= PROBLEM STATEMENT =
Be exact. Print each record as it stands.

= DATA FOR THIS EXERCISE =
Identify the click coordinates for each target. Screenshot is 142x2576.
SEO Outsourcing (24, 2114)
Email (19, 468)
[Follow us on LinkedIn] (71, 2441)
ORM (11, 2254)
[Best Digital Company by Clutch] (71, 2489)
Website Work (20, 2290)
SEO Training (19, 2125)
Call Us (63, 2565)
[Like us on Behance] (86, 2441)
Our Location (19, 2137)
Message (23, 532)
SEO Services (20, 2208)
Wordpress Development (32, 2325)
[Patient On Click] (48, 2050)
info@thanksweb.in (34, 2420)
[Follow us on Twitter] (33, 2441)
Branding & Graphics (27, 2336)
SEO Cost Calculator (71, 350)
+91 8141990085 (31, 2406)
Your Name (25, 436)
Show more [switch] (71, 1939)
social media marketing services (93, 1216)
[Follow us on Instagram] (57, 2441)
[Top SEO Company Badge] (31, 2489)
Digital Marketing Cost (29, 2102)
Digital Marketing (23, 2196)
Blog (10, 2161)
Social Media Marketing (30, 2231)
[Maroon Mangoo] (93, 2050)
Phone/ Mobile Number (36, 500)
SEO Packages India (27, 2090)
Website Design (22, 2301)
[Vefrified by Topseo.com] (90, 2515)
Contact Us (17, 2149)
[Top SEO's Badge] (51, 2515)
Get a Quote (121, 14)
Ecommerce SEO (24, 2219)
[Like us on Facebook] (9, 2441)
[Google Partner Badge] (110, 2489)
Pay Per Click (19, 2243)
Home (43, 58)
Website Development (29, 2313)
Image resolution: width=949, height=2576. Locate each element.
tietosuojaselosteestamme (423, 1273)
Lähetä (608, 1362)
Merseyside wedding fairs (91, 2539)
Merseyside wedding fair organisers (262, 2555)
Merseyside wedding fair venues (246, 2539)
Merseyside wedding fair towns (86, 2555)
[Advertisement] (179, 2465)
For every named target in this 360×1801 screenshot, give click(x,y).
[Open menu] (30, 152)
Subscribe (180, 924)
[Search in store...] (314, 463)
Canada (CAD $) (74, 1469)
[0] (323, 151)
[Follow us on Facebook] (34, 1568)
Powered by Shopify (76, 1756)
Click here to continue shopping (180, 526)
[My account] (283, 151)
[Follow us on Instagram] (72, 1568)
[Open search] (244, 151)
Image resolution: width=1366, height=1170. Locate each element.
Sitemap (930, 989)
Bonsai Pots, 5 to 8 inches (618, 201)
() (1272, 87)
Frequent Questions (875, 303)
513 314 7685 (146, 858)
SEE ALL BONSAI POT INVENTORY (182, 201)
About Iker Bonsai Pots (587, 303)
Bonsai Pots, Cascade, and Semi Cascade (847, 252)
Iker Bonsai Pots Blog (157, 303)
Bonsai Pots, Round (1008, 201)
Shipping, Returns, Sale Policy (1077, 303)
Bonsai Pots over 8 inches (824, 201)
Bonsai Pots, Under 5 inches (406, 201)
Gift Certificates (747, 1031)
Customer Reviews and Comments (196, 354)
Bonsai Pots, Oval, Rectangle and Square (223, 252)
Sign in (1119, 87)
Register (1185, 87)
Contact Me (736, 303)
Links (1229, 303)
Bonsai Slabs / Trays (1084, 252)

= RESULT OF THIS TASK =
Identify the click coordinates for each target. Screenshot is 142x2576.
SEO Outsourcing (24, 2114)
Email (19, 468)
[Follow us on LinkedIn] (71, 2441)
ORM (11, 2254)
[Best Digital Company by Clutch] (71, 2489)
Website Work (20, 2290)
SEO Training (19, 2125)
Call Us (63, 2565)
[Like us on Behance] (86, 2441)
Our Location (19, 2137)
Message (23, 532)
SEO Services (20, 2208)
Wordpress Development (32, 2325)
[Patient On Click] (48, 2050)
info@thanksweb.in (34, 2420)
[Follow us on Twitter] (33, 2441)
Branding & Graphics (27, 2336)
SEO Cost Calculator (71, 350)
+91 8141990085 (31, 2406)
Your Name (25, 436)
Show more [switch] (71, 1939)
social media marketing services (93, 1216)
[Follow us on Instagram] (57, 2441)
[Top SEO Company Badge] (31, 2489)
Digital Marketing Cost (29, 2102)
Digital Marketing (23, 2196)
Blog (10, 2161)
Social Media Marketing (30, 2231)
[Maroon Mangoo] (93, 2050)
Phone/ Mobile Number (36, 500)
SEO Packages India (27, 2090)
Website Design (22, 2301)
[Vefrified by Topseo.com] (90, 2515)
Contact Us (17, 2149)
[Top SEO's Badge] (51, 2515)
Get a Quote (121, 14)
Ecommerce SEO (24, 2219)
[Like us on Facebook] (9, 2441)
[Google Partner Badge] (110, 2489)
Pay Per Click (19, 2243)
Home (43, 58)
Website Development (29, 2313)
Image resolution: width=949, height=2576. Locate each element.
tietosuojaselosteestamme (423, 1273)
Lähetä (608, 1362)
Merseyside wedding fairs (91, 2539)
Merseyside wedding fair organisers (262, 2555)
Merseyside wedding fair venues (246, 2539)
Merseyside wedding fair towns (86, 2555)
[Advertisement] (179, 2465)
For every named target in this 360×1801 screenshot, give click(x,y).
[Open menu] (30, 152)
Subscribe (180, 924)
[Search in store...] (314, 463)
Canada (CAD $) (74, 1469)
[0] (323, 151)
[Follow us on Facebook] (34, 1568)
Powered by Shopify (76, 1756)
Click here to continue shopping (180, 526)
[My account] (283, 151)
[Follow us on Instagram] (72, 1568)
[Open search] (244, 151)
Image resolution: width=1366, height=1170. Locate each element.
Sitemap (930, 989)
Bonsai Pots, 5 to 8 inches (618, 201)
() (1272, 87)
Frequent Questions (875, 303)
513 314 7685 (146, 858)
SEE ALL BONSAI POT INVENTORY (182, 201)
About Iker Bonsai Pots (587, 303)
Bonsai Pots, Cascade, and Semi Cascade (847, 252)
Iker Bonsai Pots Blog (157, 303)
Bonsai Pots, Round (1008, 201)
Shipping, Returns, Sale Policy (1077, 303)
Bonsai Pots over 8 inches (824, 201)
Bonsai Pots, Under 5 inches (406, 201)
Gift Certificates (747, 1031)
Customer Reviews and Comments (196, 354)
Bonsai Pots, Oval, Rectangle and Square (223, 252)
Sign in (1119, 87)
Register (1185, 87)
Contact Me (736, 303)
Links (1229, 303)
Bonsai Slabs / Trays (1084, 252)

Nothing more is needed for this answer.